Design and synthesis of a photocleavable biotin-linker for the photoisolation of ligand–receptor complexes based on the photolysis of 8-quinolinyl sulfonates in aqueous solution

The ability of avidin (Avn) to form strong complex with biotin (Btn) is frequently used in the detection and isolation of biomolecules in biochemical, analytical, and medicinal research. The fact that the binding is nealy irreversible, however, constitutes a drawback in term of the isolation and purification of intact biomolecules. We recently found that 8-quinolinyl esters of aromatic or aliphatic sulfonic acids undergo photolysis when irradiated at 300–330 nm in aqueous solution at neutral pH. In this work, a biotin–dopamine (BD) conjugate containing a photocleavable 8-quinolinyl benzenesulfonate (QB) linker, BDQB, was designed and synthesized for use in the efficient recovery of dopamine–protein (e.g., antibody) complexes from an Avn–Btn system.

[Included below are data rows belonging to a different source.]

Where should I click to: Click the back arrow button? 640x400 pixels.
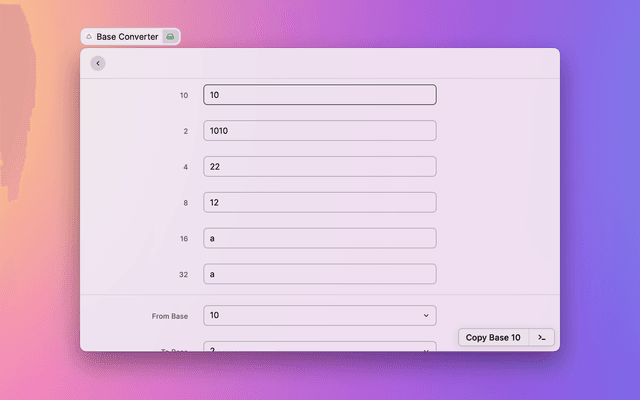tap(97, 64)
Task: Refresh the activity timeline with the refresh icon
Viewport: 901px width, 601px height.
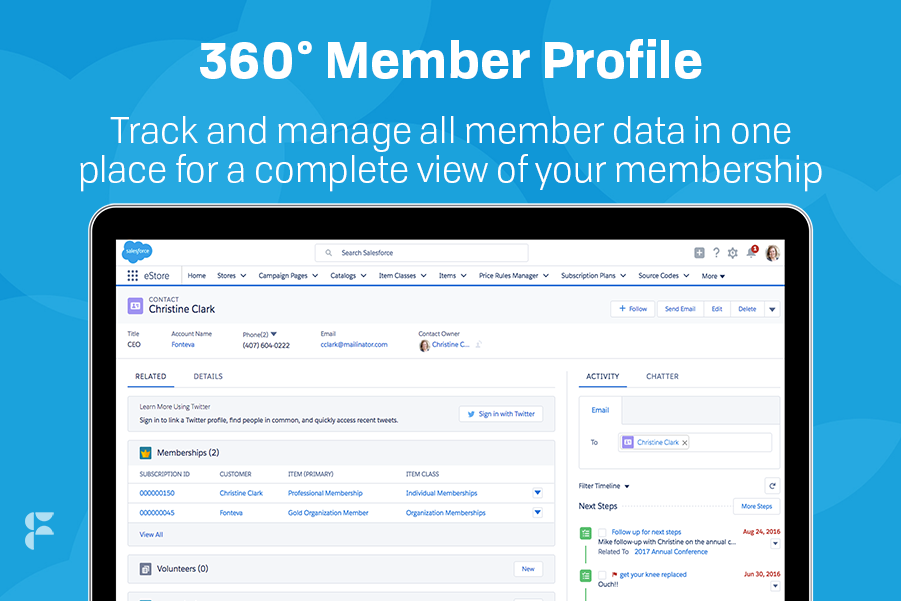Action: coord(772,486)
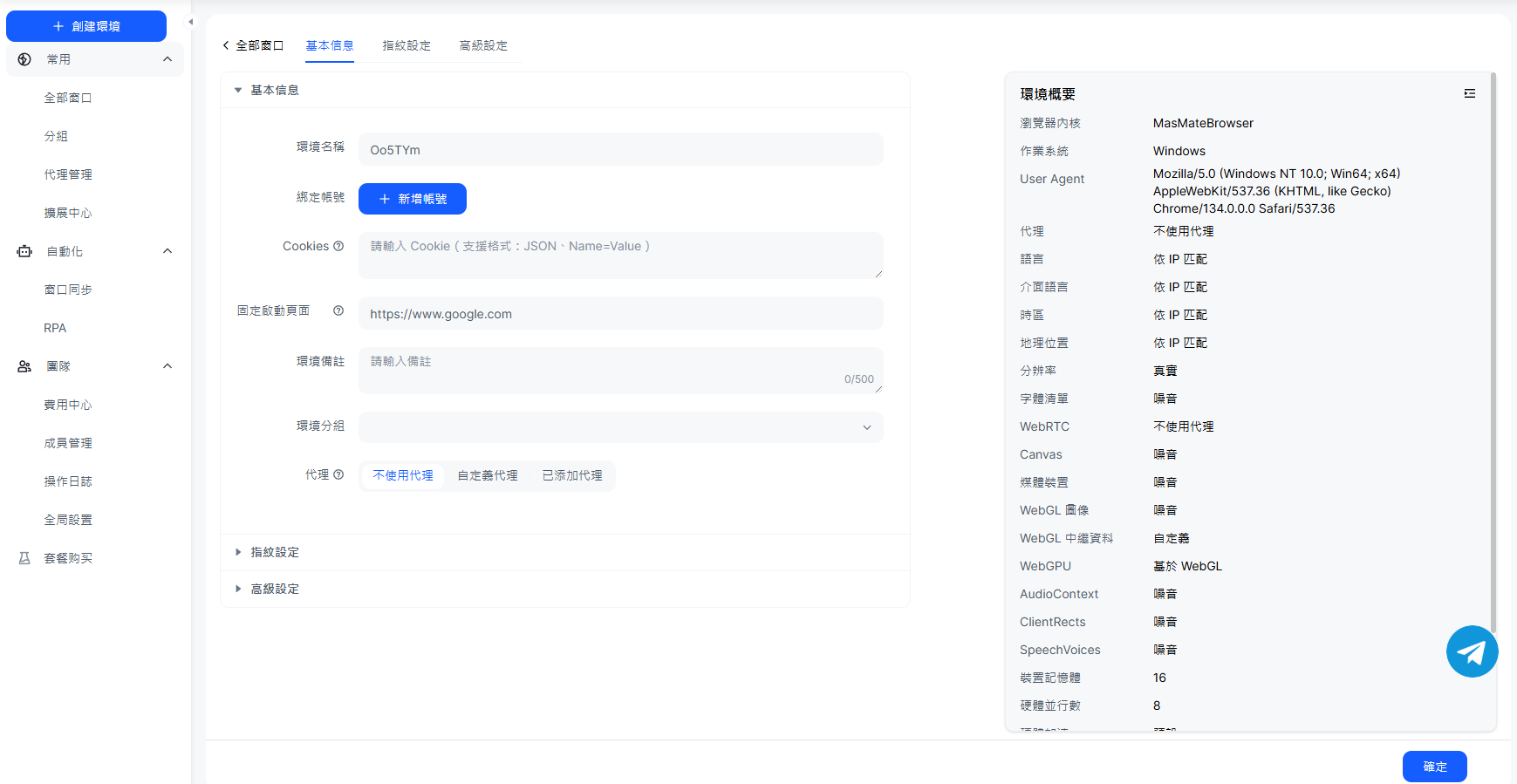The image size is (1517, 784).
Task: Open the 環境分組 dropdown
Action: [x=620, y=427]
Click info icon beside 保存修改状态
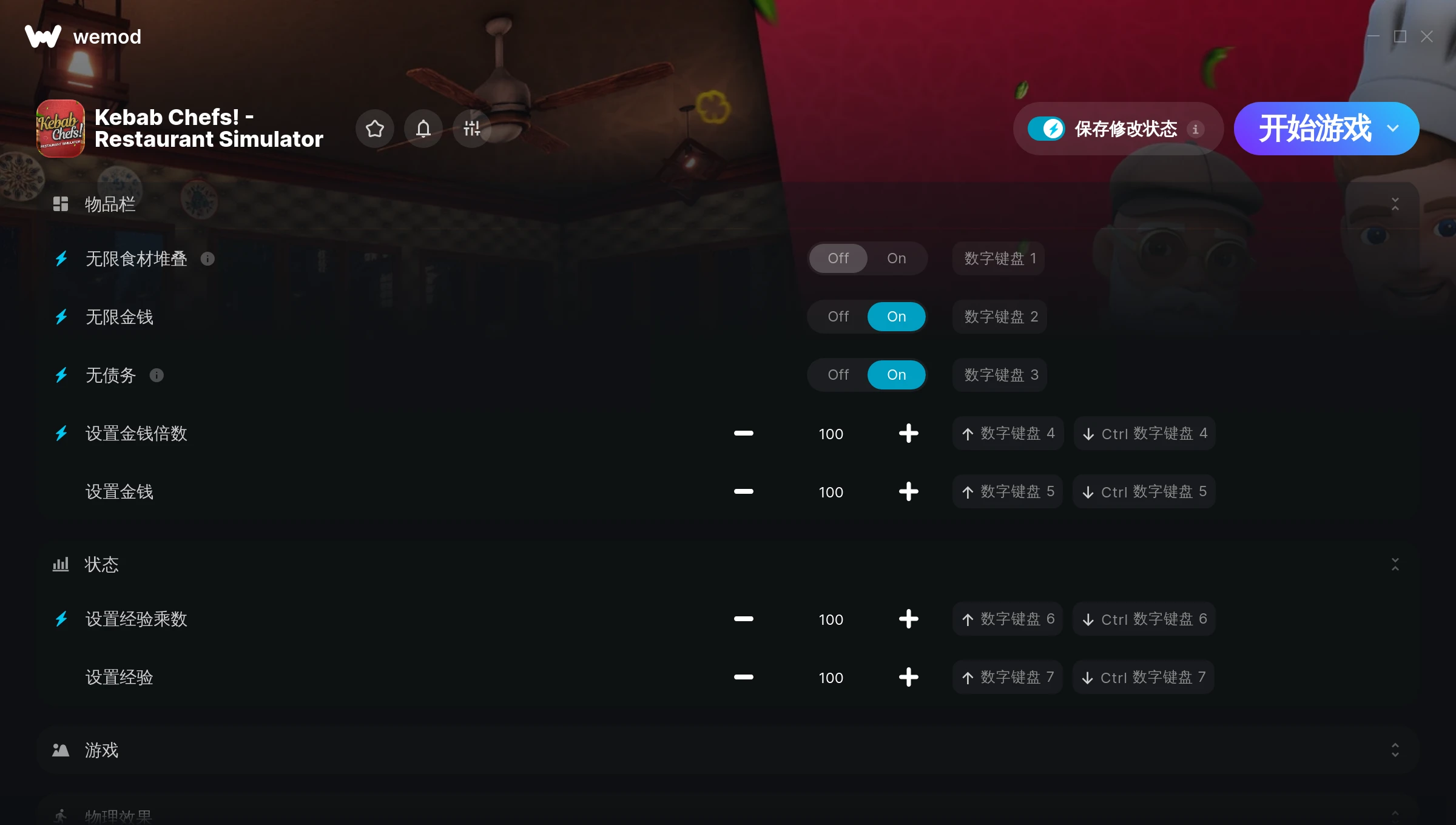Image resolution: width=1456 pixels, height=825 pixels. coord(1195,129)
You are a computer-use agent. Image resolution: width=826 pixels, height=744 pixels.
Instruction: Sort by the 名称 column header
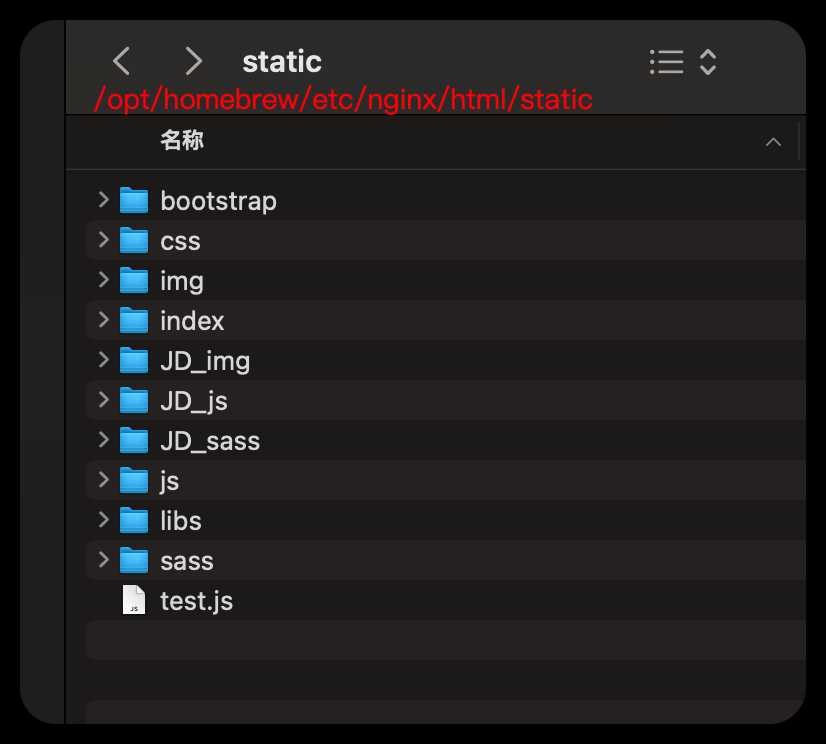point(182,141)
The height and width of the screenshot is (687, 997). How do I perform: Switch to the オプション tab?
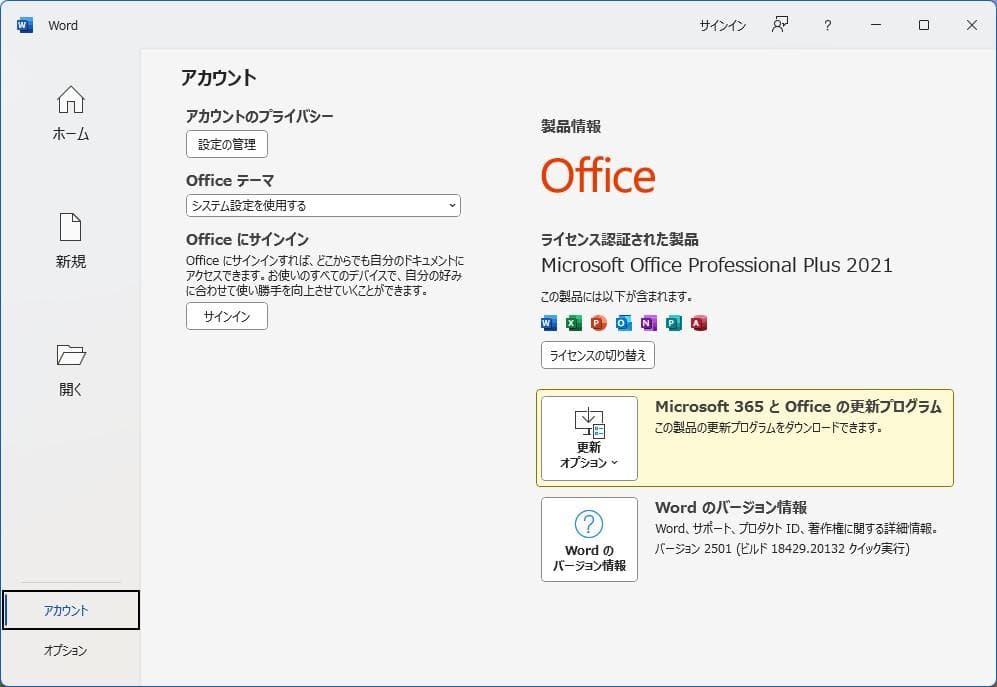pyautogui.click(x=69, y=650)
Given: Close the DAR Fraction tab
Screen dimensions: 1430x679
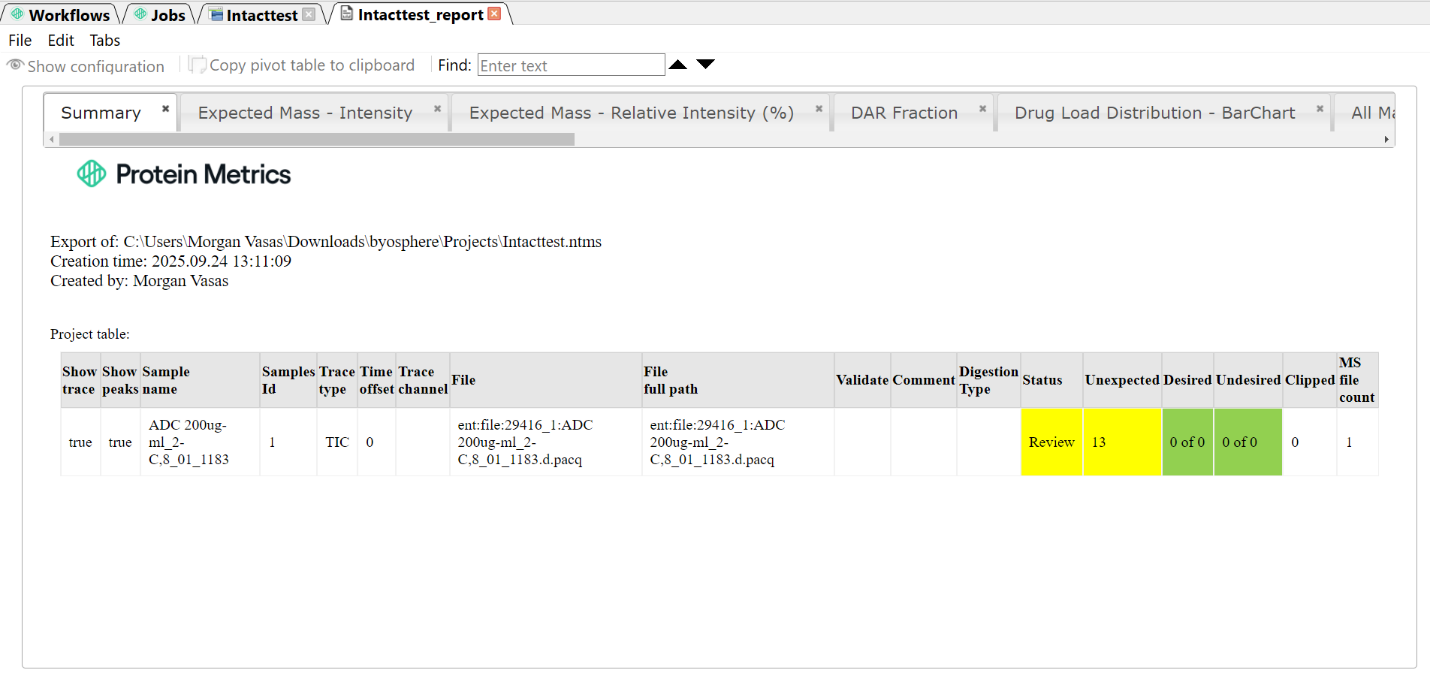Looking at the screenshot, I should click(983, 108).
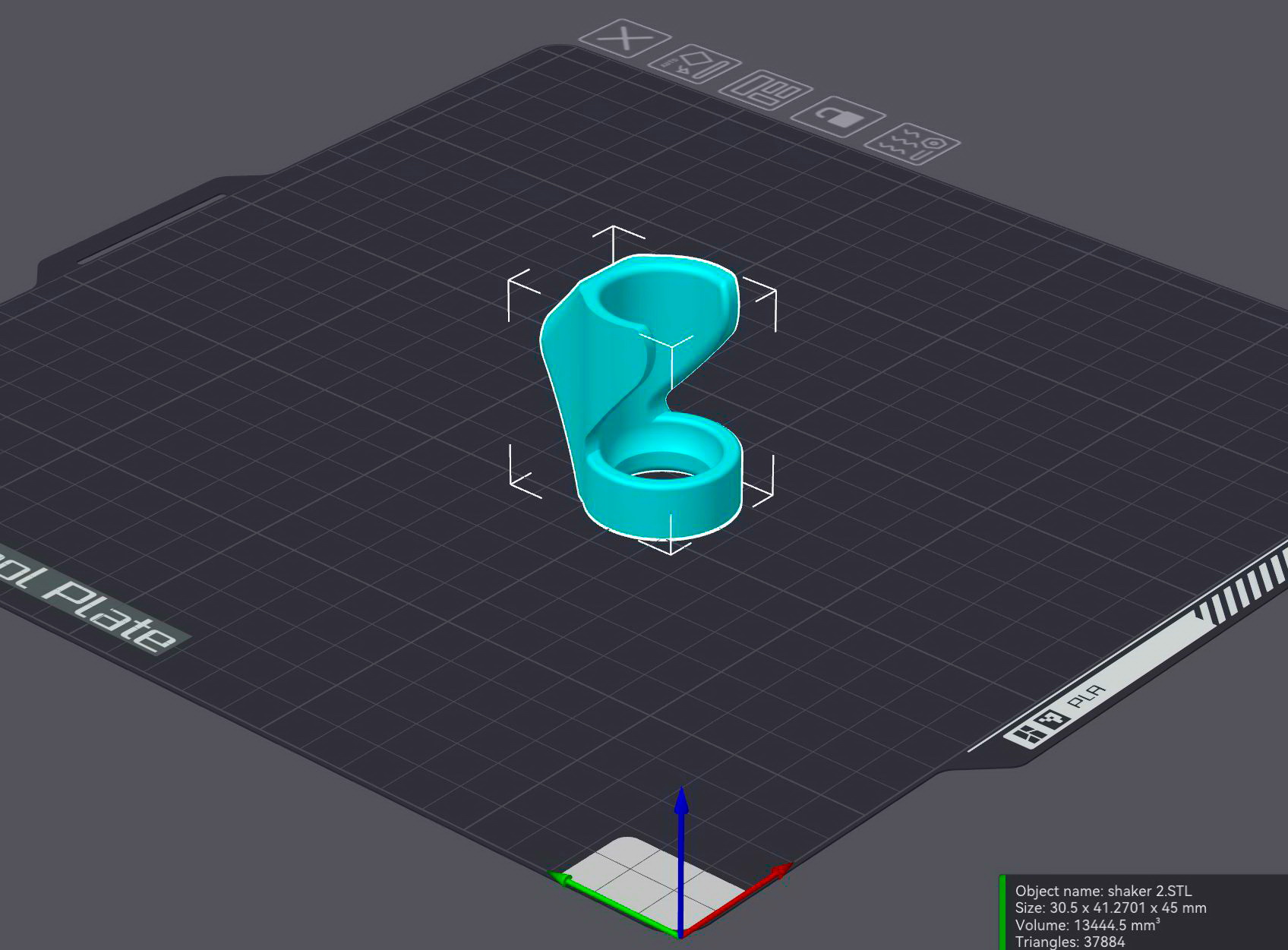Click the striped marking on plate edge

tap(1245, 585)
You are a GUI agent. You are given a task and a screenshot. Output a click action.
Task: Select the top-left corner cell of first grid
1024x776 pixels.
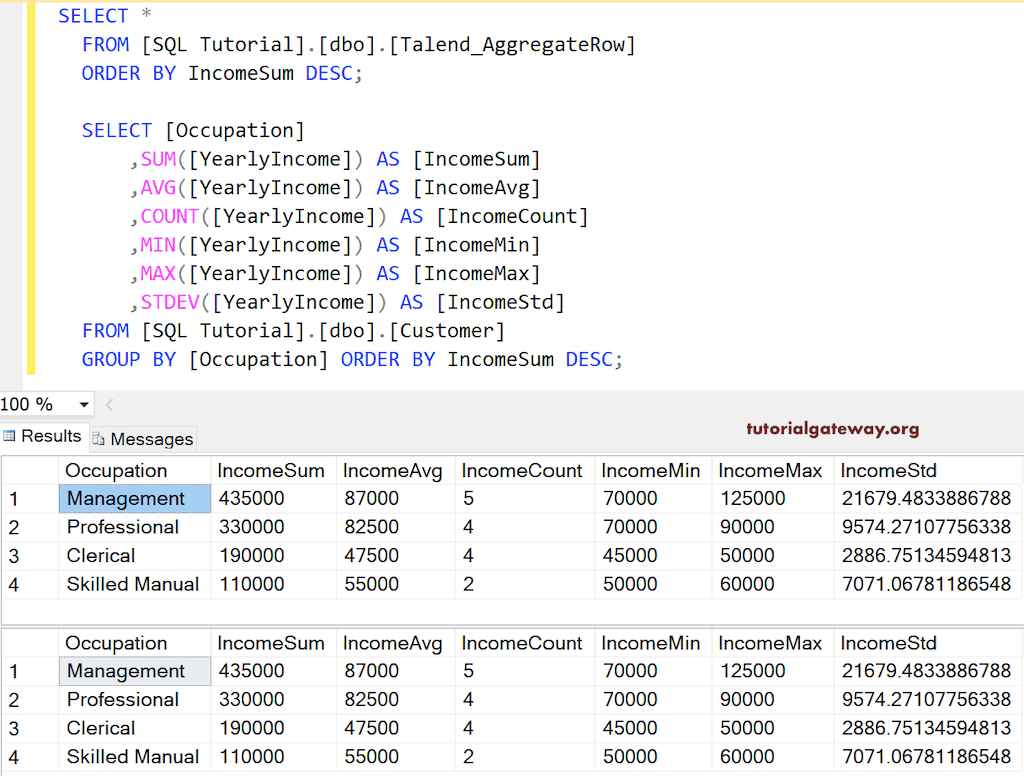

The complexation of BDQB with a primary anti-dopamine antibody (anti-dopamine IgG₁ from mouse) on an Avn-coated plate was confirmed by an enzyme-linked immunosorbent assay (ELISA) utilizing a secondary antibody (anti-IgG₁ antibody) conjugated with horseradish peroxidase (HRP). Upon the photoirradiation (at 313 nm) of the BDQB–IgG₁ complex, the release of dopamine–IgG₁ complex was confirmed by ELISA. Characterization of the resulting photoreleased dopamine–anti-dopamine IgG₁ complex was performed by SDS–PAGE and Western blot.